• Columns Fundraising

Facing Coronavirus Together

Whether you are a board member, executive director, staff member, or volunteer

at a nonprofit organization, you know that your work must go on regardless of the

challenges brought on by COVID-19. Two of the obvious hurdles we in the

non-profit world face because of this virus are:

  1. Physical - we rely heavily on personal interaction to develop donor relationships and, in many cases, to carry out our mission of serving others. The prospect of “social isolation” to combat the spread of the virus will decrease our opportunities for face-to-face interaction with donors and prospects, and with those who need our services.

  2. Fiscal – economic uncertainty can make fundraising more challenging. The “wealth effect” that people feel in a generally rising stock market dissipates when stocks dip into bear market territory. People who felt a month ago that they were in great shape are now feeling unsteady and may be less inclined to consider charitable requests.

Some charities will be impacted physically more than others by the virus – theaters, museums, and other organizations that bring large groups of people together may be more impacted than, say, a charity that provides scholarships – but each organization will use their best efforts to determine how to carry on their work while protecting the health and safety of volunteers, staff and those who benefit from their work.

On the fiscal side, we have suggestions for how to fundraise in an environment of uncertainty:

  1. Be proactive. Pick up the phone and call your top donors and prospects - yes, that includes foundations, if you are a grant recipient. Ask them how they are and what their concerns are. Tell them how you are carrying on your organization’s mission. Remember - if your organization has “competitors” for the same donors, your “competitors” may only be using social media, email or direct mail channels. People need to hear real voices now, someone asking how they feel.
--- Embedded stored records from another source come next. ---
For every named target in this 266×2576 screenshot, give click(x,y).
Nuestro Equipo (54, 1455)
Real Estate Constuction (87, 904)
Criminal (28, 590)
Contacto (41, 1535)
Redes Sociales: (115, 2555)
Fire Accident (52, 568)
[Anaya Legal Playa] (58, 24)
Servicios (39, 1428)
  2. Keep them updated. At the same time, plan and prepare a series of frequent updates for your donors (and other constituents) to distribute via social media posts, email blasts, podcasts, and regular mail. Update your website landing page to show in pictures and in text how your organization’s work goes on. There’s no need to make it appear as if you aren’t impacted by COVID-19 … be candid about your challenges and you might find supporters willing to assist.

Our team worked through the stock market crash of 1987, the Swine Flu scare, the Ebola virus scare, and we ran campaigns during the 2008-2009 recession, and if our experience has taught us one thing, it's this: This, too, shall pass.